| Action item |
All entries are to be returned verbatim.

BEGIN Provided records

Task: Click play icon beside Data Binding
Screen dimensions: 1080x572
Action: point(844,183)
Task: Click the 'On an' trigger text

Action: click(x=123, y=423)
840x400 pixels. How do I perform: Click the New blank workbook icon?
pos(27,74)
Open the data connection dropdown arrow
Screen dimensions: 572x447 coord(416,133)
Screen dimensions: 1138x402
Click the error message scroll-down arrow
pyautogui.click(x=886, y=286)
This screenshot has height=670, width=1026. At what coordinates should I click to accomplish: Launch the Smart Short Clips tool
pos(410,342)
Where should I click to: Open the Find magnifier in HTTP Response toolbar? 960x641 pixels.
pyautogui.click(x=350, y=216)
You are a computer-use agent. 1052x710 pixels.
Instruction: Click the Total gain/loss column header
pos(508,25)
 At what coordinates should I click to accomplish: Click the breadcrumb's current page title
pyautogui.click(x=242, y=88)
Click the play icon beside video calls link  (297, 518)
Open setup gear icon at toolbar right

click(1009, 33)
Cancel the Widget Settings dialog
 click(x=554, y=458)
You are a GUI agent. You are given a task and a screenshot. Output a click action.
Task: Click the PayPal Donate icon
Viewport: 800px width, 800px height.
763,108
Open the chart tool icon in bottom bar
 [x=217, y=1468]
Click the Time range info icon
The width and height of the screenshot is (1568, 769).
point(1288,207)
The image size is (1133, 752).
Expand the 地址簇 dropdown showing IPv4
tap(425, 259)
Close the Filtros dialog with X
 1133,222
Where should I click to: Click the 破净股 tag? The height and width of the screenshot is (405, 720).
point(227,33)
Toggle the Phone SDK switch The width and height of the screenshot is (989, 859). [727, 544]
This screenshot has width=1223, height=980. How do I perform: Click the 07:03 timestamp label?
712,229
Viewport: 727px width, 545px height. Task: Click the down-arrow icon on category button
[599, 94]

END Provided records

| Answer to this problem |
Task: Click play icon beside Data Binding
Screen dimensions: 1080x572
Action: point(844,183)
Task: Click the 'On an' trigger text

Action: click(x=123, y=423)
840x400 pixels. How do I perform: Click the New blank workbook icon?
pos(27,74)
Open the data connection dropdown arrow
Screen dimensions: 572x447 coord(416,133)
Screen dimensions: 1138x402
Click the error message scroll-down arrow
pyautogui.click(x=886, y=286)
This screenshot has height=670, width=1026. At what coordinates should I click to accomplish: Launch the Smart Short Clips tool
pos(410,342)
Where should I click to: Open the Find magnifier in HTTP Response toolbar? 960x641 pixels.
pyautogui.click(x=350, y=216)
You are a computer-use agent. 1052x710 pixels.
Instruction: Click the Total gain/loss column header
pos(508,25)
 At what coordinates should I click to accomplish: Click the breadcrumb's current page title
pyautogui.click(x=242, y=88)
Click the play icon beside video calls link  (297, 518)
Open setup gear icon at toolbar right

click(1009, 33)
Cancel the Widget Settings dialog
 click(x=554, y=458)
You are a GUI agent. You are given a task and a screenshot. Output a click action.
Task: Click the PayPal Donate icon
Viewport: 800px width, 800px height.
763,108
Open the chart tool icon in bottom bar
 [x=217, y=1468]
Click the Time range info icon
The width and height of the screenshot is (1568, 769).
point(1288,207)
The image size is (1133, 752).
Expand the 地址簇 dropdown showing IPv4
tap(425, 259)
Close the Filtros dialog with X
 1133,222
Where should I click to: Click the 破净股 tag? The height and width of the screenshot is (405, 720).
point(227,33)
Toggle the Phone SDK switch The width and height of the screenshot is (989, 859). [727, 544]
This screenshot has width=1223, height=980. How do I perform: Click the 07:03 timestamp label?
712,229
Viewport: 727px width, 545px height. Task: Click the down-arrow icon on category button
[599, 94]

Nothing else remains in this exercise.